Photo of Professor Stephen Young

MS PhD FRS FREng

Life Fellow
Emeritus Professor of Information Engineering

Biography

Steve Young was Professor of Information Engineering until his retirement in 2017. He received a BA in Electrical Sciences from Cambridge University in 1973 and a PhD in Speech Processing in 1978. He held lectureships at both Manchester and Cambridge Universities before being elected to the Chair of Information Engineering at Cambridge University in 1994. He was Head of the Information Engineering Division from 2002 to 2009, Head of the School of Technology from 2002 to 2004 and he was the University’s first Senior Pro-Vice Chancellor serving from 2009 to 2015. In addition to his role in the University, he was a co-founder and Technical Director of Entropic Ltd from 1995 until 1999 when the company was acquired by Microsoft. After a short period as an Architect at Microsoft, he returned full-time to the University in January 2001. In 2013, he co-founded VocalIQ which was later acquired by Apple where he worked in the Siri Team from 2015 to 2019. He is a Fellow of the Royal Society, and the Royal Academy of Engineering. He was awarded the CBE for services to Software Engineering in 2022.


Research

Steve's research interests lie in the area of spoken language systems and conversational AI, including speech recognition, speech synthesis and dialogue management.
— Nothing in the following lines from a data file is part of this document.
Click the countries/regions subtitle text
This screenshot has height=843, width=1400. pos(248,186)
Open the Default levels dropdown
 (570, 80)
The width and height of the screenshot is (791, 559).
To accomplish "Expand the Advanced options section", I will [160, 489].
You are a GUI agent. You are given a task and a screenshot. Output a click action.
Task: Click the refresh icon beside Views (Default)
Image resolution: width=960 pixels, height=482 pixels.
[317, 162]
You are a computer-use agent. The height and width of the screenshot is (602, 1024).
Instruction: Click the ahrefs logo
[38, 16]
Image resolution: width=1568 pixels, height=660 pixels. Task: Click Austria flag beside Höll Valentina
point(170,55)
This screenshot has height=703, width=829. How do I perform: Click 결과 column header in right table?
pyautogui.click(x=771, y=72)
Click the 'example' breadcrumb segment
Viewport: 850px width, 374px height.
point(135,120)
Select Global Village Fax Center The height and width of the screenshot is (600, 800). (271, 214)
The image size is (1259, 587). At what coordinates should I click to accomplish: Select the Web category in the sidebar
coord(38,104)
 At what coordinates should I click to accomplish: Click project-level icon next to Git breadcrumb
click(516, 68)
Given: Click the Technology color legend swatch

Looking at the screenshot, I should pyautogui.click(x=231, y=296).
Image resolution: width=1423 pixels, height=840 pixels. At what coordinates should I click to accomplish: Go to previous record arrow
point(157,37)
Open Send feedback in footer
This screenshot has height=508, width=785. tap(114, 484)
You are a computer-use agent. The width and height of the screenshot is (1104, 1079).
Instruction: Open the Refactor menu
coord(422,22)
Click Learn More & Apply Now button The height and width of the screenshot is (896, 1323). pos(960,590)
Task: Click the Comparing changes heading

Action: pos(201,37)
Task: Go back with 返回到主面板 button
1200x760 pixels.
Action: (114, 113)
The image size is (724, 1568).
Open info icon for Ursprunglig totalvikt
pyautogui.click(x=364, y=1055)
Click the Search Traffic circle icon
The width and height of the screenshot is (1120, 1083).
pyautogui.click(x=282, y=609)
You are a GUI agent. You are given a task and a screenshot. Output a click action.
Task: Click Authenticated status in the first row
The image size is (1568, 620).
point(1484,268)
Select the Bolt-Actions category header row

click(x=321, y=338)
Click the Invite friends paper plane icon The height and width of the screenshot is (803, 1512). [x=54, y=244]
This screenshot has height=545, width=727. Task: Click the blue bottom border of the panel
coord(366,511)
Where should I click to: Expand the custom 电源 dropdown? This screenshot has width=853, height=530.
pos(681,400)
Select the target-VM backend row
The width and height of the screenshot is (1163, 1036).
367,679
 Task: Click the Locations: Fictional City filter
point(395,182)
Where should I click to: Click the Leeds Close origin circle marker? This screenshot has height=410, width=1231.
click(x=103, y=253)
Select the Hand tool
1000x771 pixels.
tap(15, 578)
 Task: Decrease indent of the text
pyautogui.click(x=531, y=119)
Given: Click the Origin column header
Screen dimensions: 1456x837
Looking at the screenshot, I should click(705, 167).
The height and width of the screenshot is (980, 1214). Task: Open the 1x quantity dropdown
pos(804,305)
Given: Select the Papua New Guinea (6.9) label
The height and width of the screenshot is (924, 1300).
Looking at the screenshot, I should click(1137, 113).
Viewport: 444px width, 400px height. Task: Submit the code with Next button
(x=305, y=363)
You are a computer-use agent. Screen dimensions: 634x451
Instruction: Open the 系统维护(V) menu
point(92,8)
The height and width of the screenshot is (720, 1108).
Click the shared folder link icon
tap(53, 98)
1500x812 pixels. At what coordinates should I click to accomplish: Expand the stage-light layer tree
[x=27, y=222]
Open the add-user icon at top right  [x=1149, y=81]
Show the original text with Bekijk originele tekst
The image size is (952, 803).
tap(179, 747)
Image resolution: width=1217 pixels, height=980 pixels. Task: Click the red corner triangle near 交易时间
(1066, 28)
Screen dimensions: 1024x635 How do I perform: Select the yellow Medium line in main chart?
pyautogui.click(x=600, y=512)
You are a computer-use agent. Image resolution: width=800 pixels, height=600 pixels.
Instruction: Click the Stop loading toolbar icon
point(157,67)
He is the original developer of the HTK Toolkit for building hidden Markov model-based recognition systems and he led the team that developed the HTK Large Vocabulary Speech Recognition System. He has written and edited books on software engineering and speech processing, and he has published as author and co-author, more than 400 papers in these areas. He was Editor of Computer Speech and Language from 1993 to 2004. He is a Fellow of the Institution of Engineering and Technology (IET), the Institute of Electrical and Electronics Engineers (IEEE) and the International Speech Communication Association (ISCA). He was awarded an IEEE Signal Processing Society Technical Achievement Award in 2004, the International Speech Communication Association Medal for Scientific Achievement in 2010, a European Association for Signal Processing Technical Achievement Award in 2013, the IEEE James L Flanagan Speech and Audio Processing Field Award in 2015, the Cambridge Enterprise Lifetime Entrepreneurship Achievement Award 2021, and the IEEE Signal Processing Society Carl Friedrich Gauss Education Award in 2021.